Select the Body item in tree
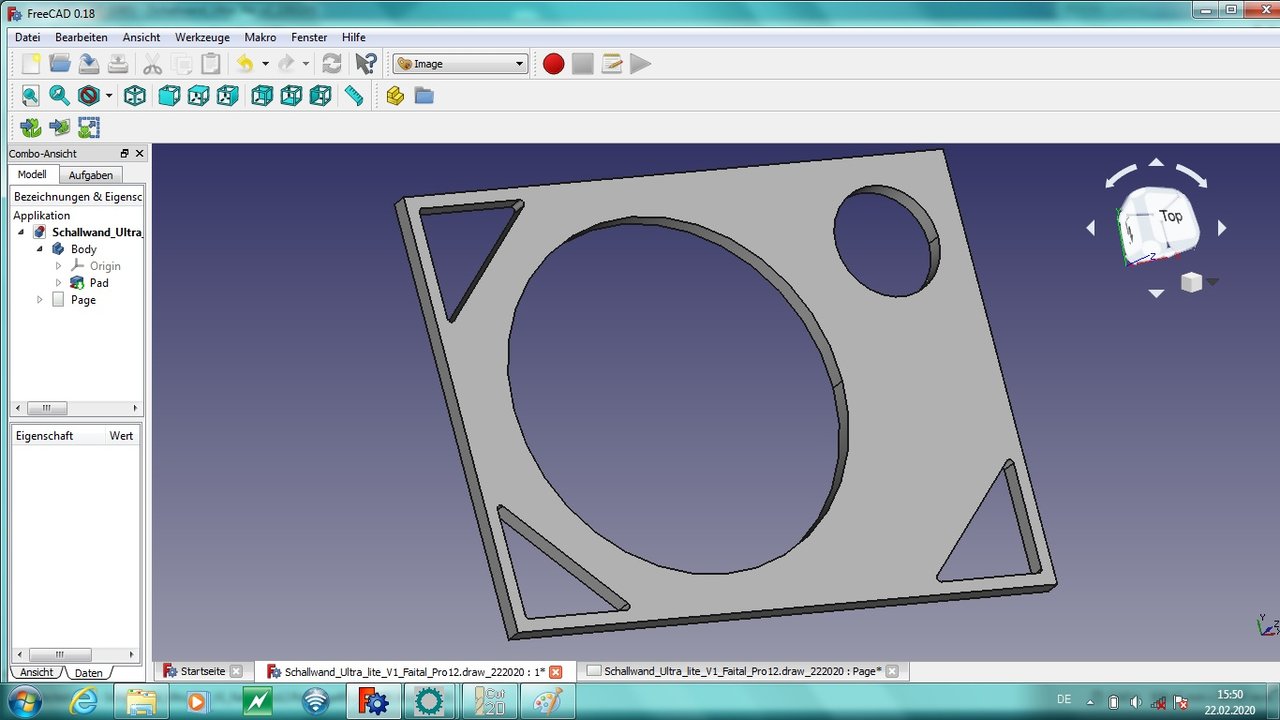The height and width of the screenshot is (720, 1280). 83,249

--

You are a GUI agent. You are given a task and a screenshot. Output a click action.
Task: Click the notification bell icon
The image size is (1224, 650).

---

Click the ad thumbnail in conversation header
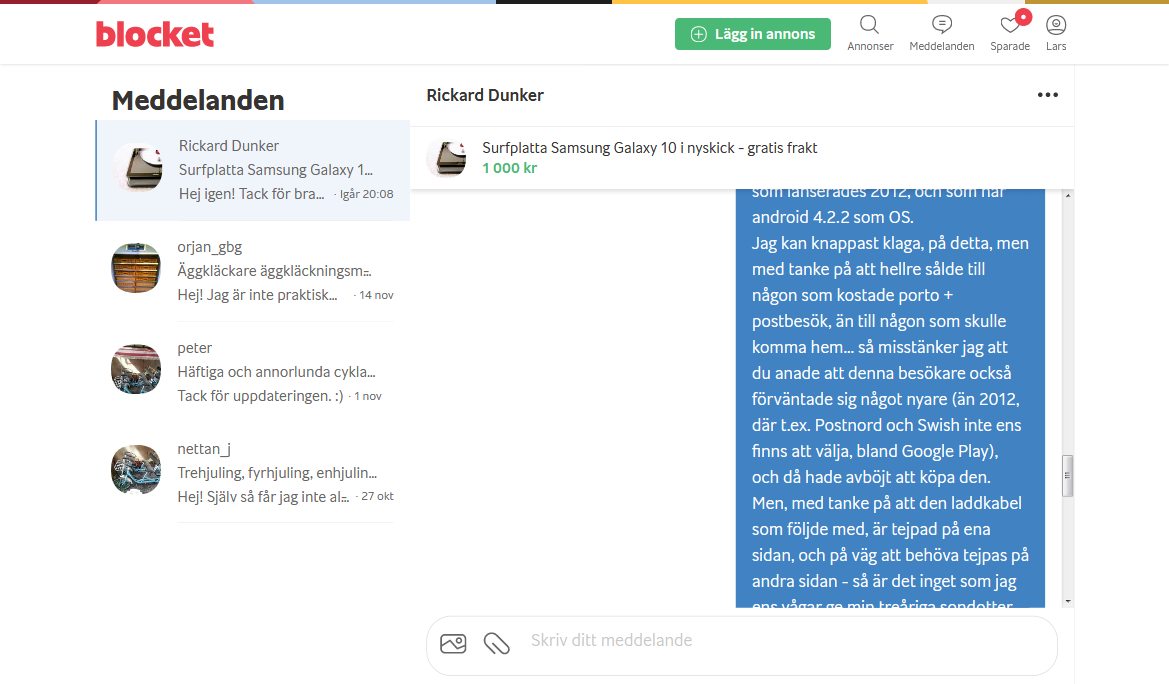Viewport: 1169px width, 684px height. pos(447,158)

▶ Task requirements:
Write out exactly the lines that fall from the line with "You are a GUI" to the line with "The image size is (1224, 650)." in the records above, keeping both ends.

▶ Exercise answer:
You are a GUI agent. You are given a task and a screenshot. Output a click action.
Task: Click the notification bell icon
The image size is (1224, 650).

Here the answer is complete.